El relevo del comercio de Calatañazor lo ha tomado, en parte, Víctor Ondategui. Aunque
modernizada, su taberna ofrece al visitante algo de lo de antes y mucho de lo que ahora se
requiere: hierbas que él mismo recoge, libros y revistas, algo para comer y beber, una
muestra de la repostería de la provincia. En fín, no ya lo que el pueblo precisa, pues
eso lo encuentran en El Burgo o en las grandes superficies de la capital, y sí aquello de
lo que el visitante se encapricha.
Pilar, en Magaña, tenía una tienda de estas, pequeña, hasta hace poco más de un año.
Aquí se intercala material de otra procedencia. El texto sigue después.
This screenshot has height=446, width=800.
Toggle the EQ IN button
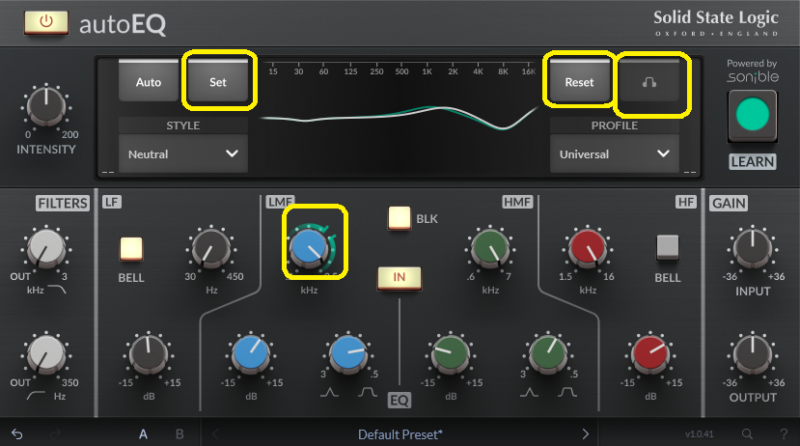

También, por necesidades, ejercía las veces de tienda-taberna. Ahora lo ha convertido en
un bar moderno donde vende algunos productos típicos de la provincia, sobre todo miel y
embutidos en adobo.
Un recinto parecido regenta Herminia, en Barahona, donde también puede adquirirse carne
fresca gracias a la moderna vitrina frigorífica. En casa de Herminia recomendamos una
parada en Semana Santa, pues hace la limonada más buena que he probado, y hay que decir
que todas son exquisitas.
Lo más parecido en Soria capital a los establecimientos que estoy comentando, son GAOR y
los Tres Arcos. Ambos el primero más conocido por el apodo de "Las
Cochinillas"- en el mismo lugar, al menos desde que yo las conozco. En los dos venden
las congrias que tanto me fascinan y los "chicharros embalsamados" que nombrara
Gaya Nuño en su "Santero". En las dos, al entrar, recibe al cliente el mismo
olor a especies, azafrán sobre todo da igual que ya no vendan- a secular, a
testimonios de un tiempo que fue y que se empeña en seguir entre nosotros, como esas
especies de la evolución que nunca llegaron a evolucionar y que se mantienen para
recordarnos lo que fuimos y cómo vivimos.